= Matrix-assisted ionization =

Scheme of inlet ionization

In mass spectrometry, matrix-assisted ionization (also inlet ionization) is a low fragmentation (soft) ionization technique which involves the transfer of particles of the analyte and matrix sample from atmospheric pressure (AP) to the heated inlet tube connecting the AP region to the vacuum of the mass analyzer.

Initial ionization occurs as the pressure drops within the inlet tube.

Inlet ionization is similar to electrospray ionization in that a reverse phase solvent system is used and the ions produced are highly charged, however a voltage or a laser is not always needed. It is a highly sensitive process for small and large molecules like peptides, proteins and lipids that can be coupled to a liquid chromatograph.

Inlet ionization techniques can be used with an Orbitrap mass analyzer, Orbitrap fourier transform mass spectrometer, linear trap quadrupole and MALDI-TOF.

==Types of inlet ionization==

===Matrix-assisted inlet ionization===

Schematic of matrix-assisted inlet ionization (MAII)

In Matrix-assisted inlet ionization (MAII), a matrix which can be a solvent is used at ambient temperature with the analyte of interest as a mixture. The matrix/analyte mixture is inserted into the heated inlet tube through tapping the mixture at the opening end of the tube. For the highly charged ions of the analyte to be produced from ionization, desolvation of the matrix molecules needs to occur.
Matrices that can be used include:
2,5-dihydroxybenzoic acid,
2,5-dihydroxyacetophenone,
2-aminobenzyl alcohol,
anthranilic acid, and
2-hydroxyacetophenone.

=== Laserspray inlet ionization ===

Schematic of LSII

Laserspray inlet ionization (LSII) is a subset of MAII and uses a matrix-assisted laser desorption/ionization (MALDI) method. It was originally called atmospheric pressure matrix-assisted laser desorption/ionization however was renamed as LSII to avoid confusion with MALDI and as it was found to be a type of inlet ionization. As all inlet ionization techniques, highly multiply charged ions are produced. A nitrogen laser is used to ablate the solid matrix/analyte into the heated inlet tube, the observed ions are generated at the surface of the matrix/analyte and so the laser is not directly involved in the ionization as was originally thought. LSII can determine protein molecular weights and has been found to detect masses of proteins up to 20,000 Da. The sensitivity of LSII, for protein detection, is higher by an order of magnitude compared to ESI.

===Solvent assisted inlet ionization ===

Schematic of SAII

Solvent assisted inlet ionization (SAII) is similar to matrix-assisted inlet ionization however the matrix is a solvent such as water, acetonitrile and methanol.
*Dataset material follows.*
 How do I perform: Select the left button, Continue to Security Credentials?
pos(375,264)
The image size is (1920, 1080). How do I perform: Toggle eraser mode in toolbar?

This ionization technique is highly sensitive to small molecules, peptides and proteins.
The analyte is dissolved in the solvent and can either be introduced to the heated inlet tube by a capillary column or directly injected into the inlet tube with a syringe or by pipetting. The capillary column is made of fused silica particles with one end submerged in the sample solvent and the other in the end of the heated inlet tube. The solvent flows through the capillary column without the use of a pump due to the pressure difference between ambient pressure and the vacuum.

The temperature can vary in the inlet tube from 50 °C to 450 °C, with the lower temperature being used if the results obtained from a higher temperature are of good resolution. Solvent assisted inlet ionization can be coupled not only to liquid chromatography (LC) but also to nano LC.

== Advantages of inlet ionization ==
Ionization at atmospheric pressure often leads to a loss of ions during the transfer of the ions from the ambient pressure region to the vacuum of the mass analyzer. Ions are lost due to dispersion of analyte spray and 'rim loss' causing fewer ions to reach the vacuum for m/z separation to occur. Initial ionization occurs in the sub-atmospheric pressure region of the heated inlet tube which is directly attached to the vacuum of the mass analyzer and so ion loss is reduced as transfer of the ions does not occur.

In LSII the use of the laser increases the image quality of the results by producing better spatial resolution. This is where more pixels are created and so a clearer image is obtained.

Multiply charged ions are produced
further extending mass range.

Multiple methods can be used to fragment molecules producing fragmentation for structural information:
electron transfer dissociation (ETD),
collision-induced dissociation (CID), and
electron capture dissociation (ECD).

When using a laser, only small volumes are needed.